Grand Dieu comme c’est logique ! Et mérité. En matière de motricité, elle offre de loin le meilleur rapport qualité/prix du complexe de facteurs qui comptent : vitesse, confort, écologie, manœuvrabilité, efficience. Elle n’impose ni plaques d’immatriculation, ni taxes, ni permis, ni examen théorique, encore moins pratique, donc nul besoin de connaître la signalisation routière. Ses besoins sont notoirement modestes, voire inexistants, que cela soit en termes de places de stationnement, de services, de frais d’entretien, de pneus d’hiver ou de pièces de rechange. Sa fiabilité et sa durée de vie sont tout le contraire – glorieuses : sans tenir compte de l’inéluctable progrès technique, une bicyclette peut braver les générations. Et puis il y a le facteur cool. Une voiture automobile c’est gros, arrogant, agressif, cher, victime de l’obsolescence, ça salit et ça pollue. Une motocyclette c’est brutal, violent, sale, et plus c’est petit, plus c’est bruyant, et ça pollue aussi, quand même. Comme le scooter, d’ailleurs. Une bicyclette, c’est innocent, propre, léger, discret, pratique, sympa et pas cher, encore que dans bien des cas de personnes SDF (sans difficultés financières) ce n’est pas ce critère dernier qui commande. Mais il y a beaucoup plus.

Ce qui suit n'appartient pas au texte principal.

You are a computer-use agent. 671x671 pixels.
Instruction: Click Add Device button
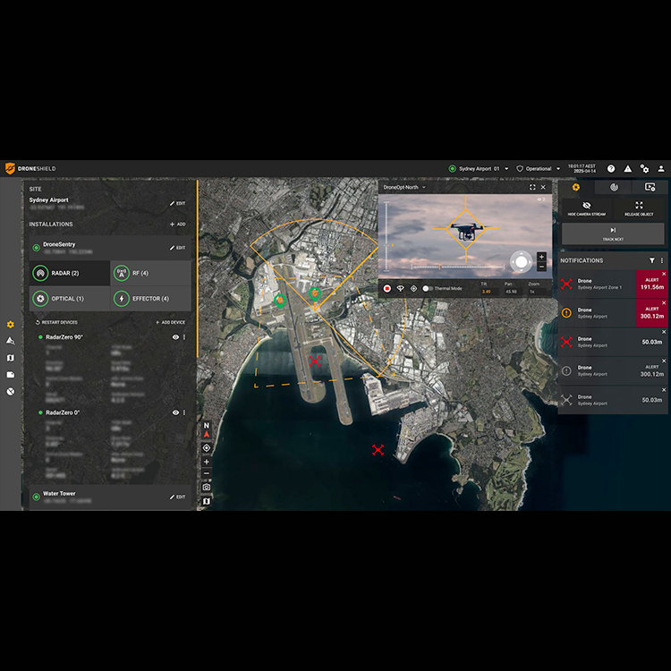pyautogui.click(x=170, y=322)
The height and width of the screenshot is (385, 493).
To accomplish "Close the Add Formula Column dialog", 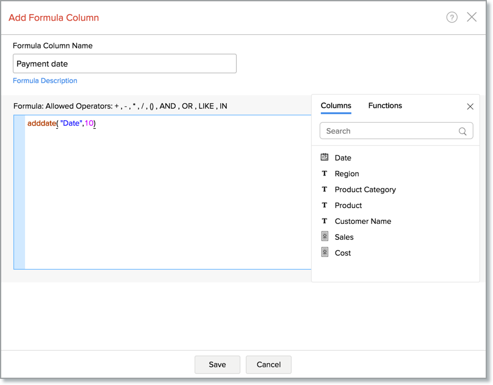I will (x=472, y=17).
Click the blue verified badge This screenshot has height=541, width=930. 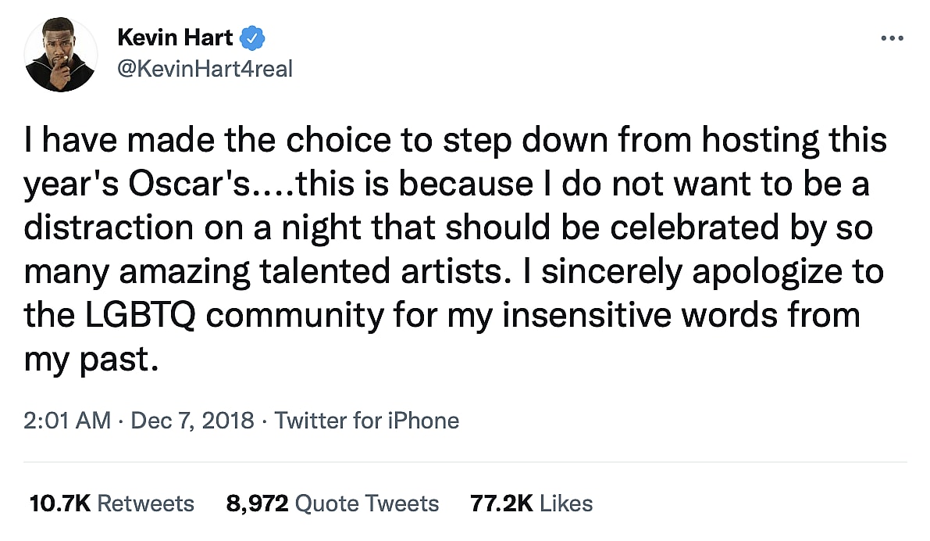[x=253, y=36]
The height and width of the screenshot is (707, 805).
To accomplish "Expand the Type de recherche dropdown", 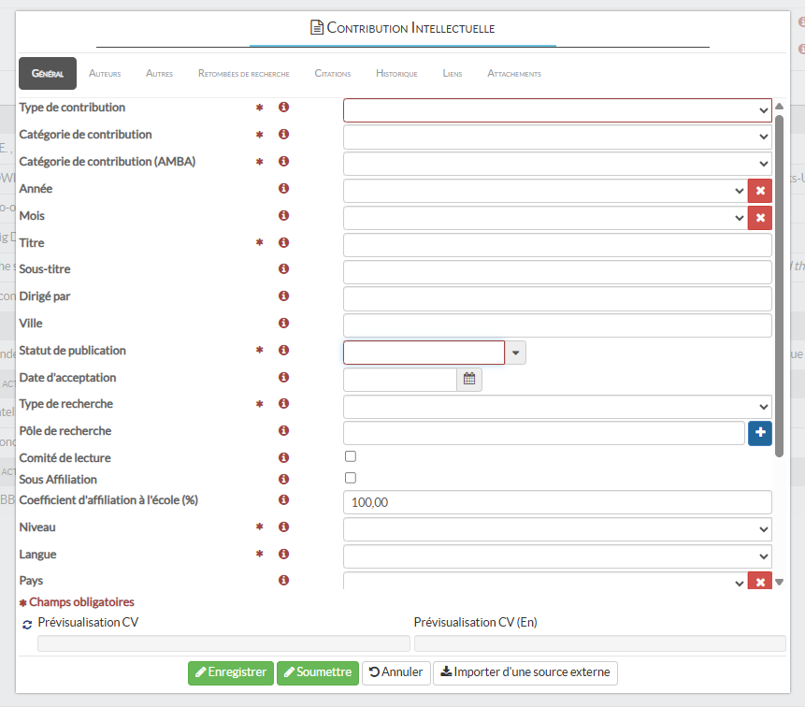I will (557, 407).
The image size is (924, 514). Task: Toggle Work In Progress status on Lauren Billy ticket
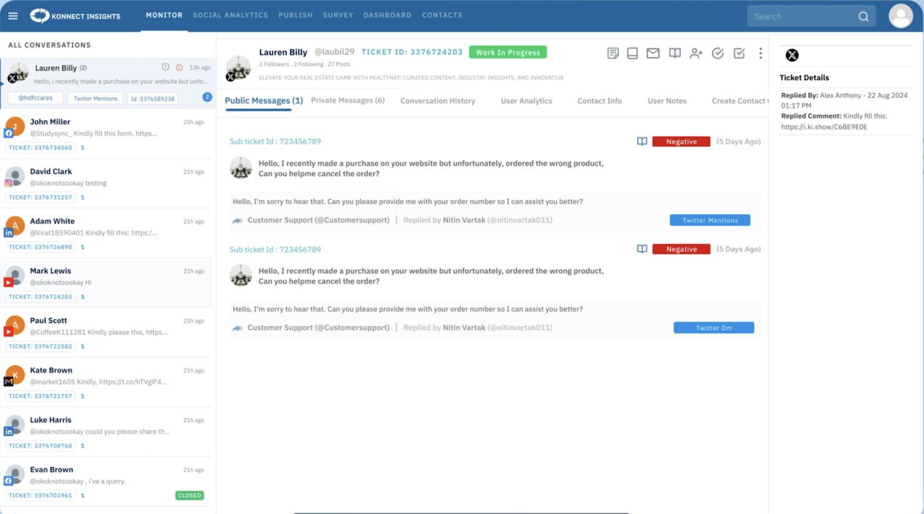[x=508, y=52]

Le (ou la) cycliste roule tout simplement et tout aussi naturellement où il (ou elle) en a envie, sur les routes, les trottoirs, les allées, les chemins forestiers, les sentiers, à travers les zones piétonnes, les passages souterrains, les champs, les campus, les préaux d’école, les ponts des bateaux. Il (ou elle) traverse les passages pour piétons et les passages cloutés, fait du slalom à travers les obstacles provisoires ou définitifs, fixes ou mobiles, est instinctivement évité(e) par les piétons et par les poussettes, n’a pas besoin de connaître les sémaphores, ni les lignes continues. Passer de l’état piéton à l’état cycliste et vice-versa, avec tous les avantages de chacun ? Un simple saut d’enfant. Signaler des mains les changements – souvent instantanés – de direction ? En règle générale, une option à bien plaire. L’essentiel reste que le (ou la) cycliste est en mesure de faire corps commun avec son engin (ou au moins de l’avoir à proximité) partout, dehors comme dedans, dans l’ascenseur, dans sa chambre, dans le bus, dans le train et même dans l’avion. Et la meilleure: sans plaques, le (ou la) cycliste est partout un(e) parfait(e) incognito, qui plus est de nuit, en déboulant les pentes à 20 m/s tout de noir vêtu(e), en mode missile furtif.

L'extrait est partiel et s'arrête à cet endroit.